At about the same time, I noticed a new trend in the IT security vendor market: people were beginning to talk about a new model for building networks, which they called zero trust. I was confused by this: my colleagues and I were spending huge amounts of time and effort trying to convince people that trust was important, and here was a new movement asserting that the best way to improve the security of your networking was to trust nothing. I realised after some research that the underlying message was more sophisticated and nuanced than that, but I also had a concern that the approach ignored a number of important abstractions and trust relationships. That concern has not abated as zero trust has been adopted as a rallying cry in situations where significantly less attention has been paid by those involved.
As virtualisation allowed the growth of cloud computing, and as Linux containers2 and serverless computing have led to public cloud offerings that businesses can deploy simply and quickly, security is becoming more of a concern as organisations move from using cloud computing for the odd application here and there to considering it a key part of their computing infrastructure.

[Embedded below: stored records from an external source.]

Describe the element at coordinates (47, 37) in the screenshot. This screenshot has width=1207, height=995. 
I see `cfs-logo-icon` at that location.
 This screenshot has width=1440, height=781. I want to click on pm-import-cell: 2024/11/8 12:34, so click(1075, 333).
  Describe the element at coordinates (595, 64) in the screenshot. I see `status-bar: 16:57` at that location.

The issue of trust, however, has not been addressed. From the (seemingly) simple question, “Do I trust my cloud service provider to run my applications for me?” to more complex considerations around dynamic architectures to protect data in transit, at rest, and in use, trust needs to be central to discussions about risk and security in private and public clouds, telecommunications, finance, government, healthcare, the Edge, IoT, automotive computing, blockchain, and AI.